Mode 1 resistance: FT,1,Rd = 4 × Mpl,1,Rd / m
FT,1,Rd = 4 × 20.24 / 0.0375 = 2159 kN — this is very high because the 25 mm plate and small m value produce a very stiff T-stub.
When FT,1,Rd exceeds the bolt capacity (Mode 3), the bolts govern — which is the intended behavior for a compact base plate.
Mode 3 resistance: FT,3,Rd = ΣFt,Rd = 4 × 203.3 = 813.2 kN
FT,Rd = min(FT,1,Rd, FT,2,Rd, FT,3,Rd) = min(2159, ... , 813.2) = 813.2 kN
Since FT,Rd >> Ft,Ed = 107.1 kN, the base plate design is adequate for the tension side.
Step 6: Shear Resistance
Friction capacity: The compression force transfers through bearing. The friction force available:
Vf,Rd = Cf,d × Nc,Ed = 0.20 × 850 = 170 kN
VEd = 65 kN < 170 kN → OK ✓ (shear carried by friction)
If friction alone is insufficient, anchor bolt shear capacity is checked per EN 1993-1-8 Table 3.4 (Category A):
Fv,Rd per M24 bolt = αv × fub × As / γM2 = 0.6 × 800 × 353 / 1.25 = 135.6 kN
With 4 bolts: ΣFv,Rd = 4 × 135.6 = 542.4 kN — far exceeding the demand.
However, when anchor bolt holes are oversized (standard for base plates), it is better practice to provide a shear lug for VEd > 0.15 NEd, as the bolts may not engage immediately.
Step 7: Shear-Lug Check (Optional)
If a shear lug is provided (e.g., a 100 × 20 mm flat bar welded to the underside of the base plate, embedded 60 mm into the grout pocket):
Bearing of the lug on the grout/concrete:
fjd,lug = βj × αcc × fck / γc = 0.667 × 0.85 × 30 / 1.50 = 11.33 MPa
Lug bearing area: Alug = 100 × 60 = 6,000 mm² (projected bearing area)
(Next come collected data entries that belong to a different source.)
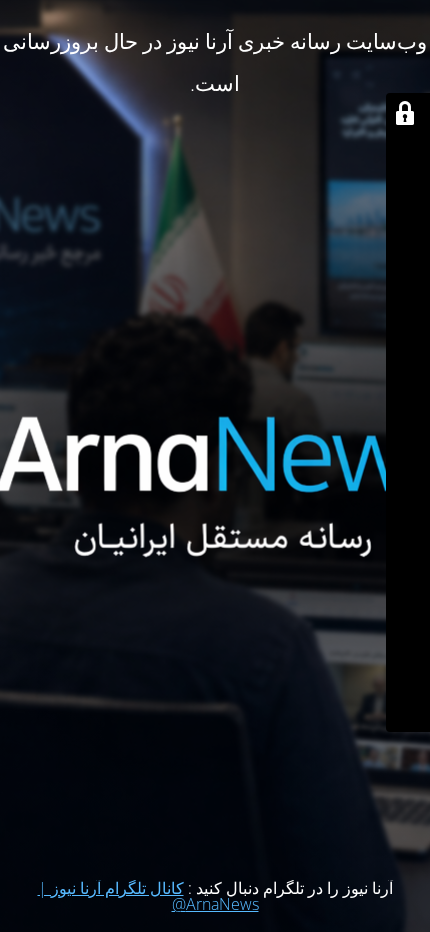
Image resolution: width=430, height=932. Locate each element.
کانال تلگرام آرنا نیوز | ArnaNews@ (148, 896)
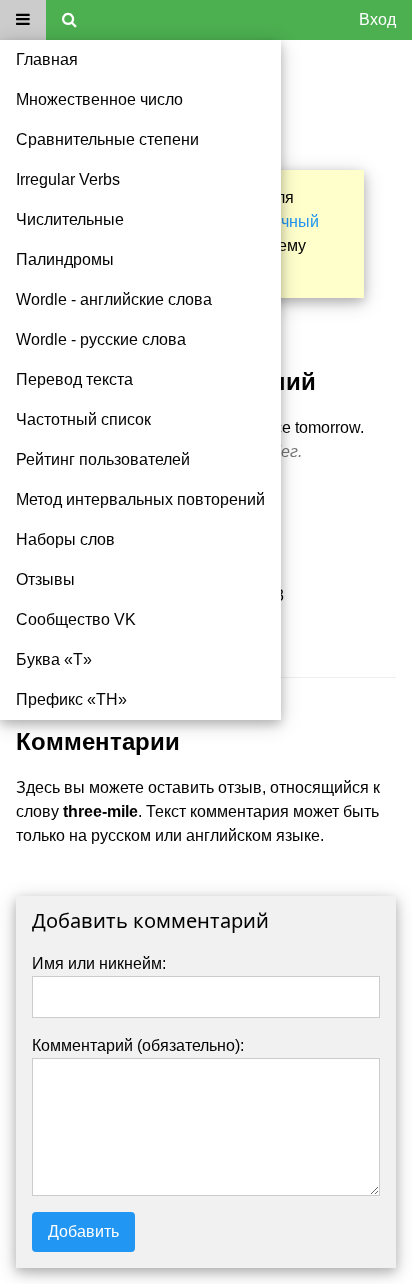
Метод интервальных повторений (140, 499)
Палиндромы (65, 259)
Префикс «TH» (71, 699)
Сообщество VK (76, 619)
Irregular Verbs (68, 179)
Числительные (70, 219)
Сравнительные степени (107, 139)
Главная (47, 59)
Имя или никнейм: (99, 963)
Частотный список (83, 419)
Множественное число (99, 99)
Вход (377, 19)
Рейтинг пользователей (103, 459)
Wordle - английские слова (114, 299)
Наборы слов (65, 539)
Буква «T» (54, 659)
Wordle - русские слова (101, 339)
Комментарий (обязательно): (138, 1045)
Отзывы (45, 579)
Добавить (83, 1231)
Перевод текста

Vlug,Rd = fjd,lug × Alug = 11.33 × 6,000 / 1000 = 68.0 kN
Together with friction: Vtotal,Rd = 170 + 68 = 238 kN > 65 kN ✓
Step 8: Base Plate Weld to Column
The column is welded to the base plate with 8 mm continuous fillet welds around the HEB 240 profile. For a column in axial compression with moderate shear:
Weld perimeter (approximate for HEB 240): lw = 2 × (240 + 240) − 4 × 10 = 920 mm (subtract web thickness overlap)
Weld force per unit length from axial load (assume load transferred through the flange and web welds proportionally):
fv,Ed = NEd / lw = 850,000 / 920 = 924 N/mm
Fw,Rd per mm (8 mm leg, a = 5.66 mm, S275, simplified method):
Fw,Rd = 223.4 × 5.66 = 1264 N/mm
fv,Ed / Fw,Rd = 924 / 1264 = 0.731 → OK ✓
Summary of Results (HEB 240 Base Plate)
| Check | Resistance | Applied | Ratio | Result |
|---|---|---|---|---|
| Concrete bearing | Nc,Rd = 1471 kN | NEd = 850 kN | 0.578 | OK |
| Anchor bolt tension | Ft,Rd = 813 kN | Ft,Ed = 107 kN | 0.132 | OK |
| Shear (friction) | Vf,Rd = 170 kN | VEd = 65 kN | 0.382 | OK |
| Plate bending (T-stub) | FT,Rd = 813 kN | Ft,Ed = 107 kN | 0.132 | OK |
| Column-to-plate weld | Fw,Rd = 1.26 kN/mm | fv,Ed = 0.92 kN/mm | 0.731 | OK |
Key Takeaways
- The additional bearing width c determines the effective area. A thick plate (large tp) increases c, allowing load spread across a larger concrete contact area. For heavily loaded bases, increasing plate thickness from 20 to 30 mm can increase effective area by 50%.
- T-stub Mode 1 (plate yielding) governs thin base plates. For a 25 mm plate with 37.5 mm bolt-to-web distance, the T-stub is very stiff and the bolts govern (Mode 3). For a 15 mm plate, Mode 1 would likely govern, reducing capacity by 40-60%.
- Friction should be the primary shear transfer mechanism. Anchor bolts in oversized holes provide no immediate shear engagement. A shear lug is recommended for VEd/NEd > 0.15.
- National Annex variations in αcc can change the bearing capacity by 18% (αcc=0.85 vs 1.00). Always verify the applicable NA.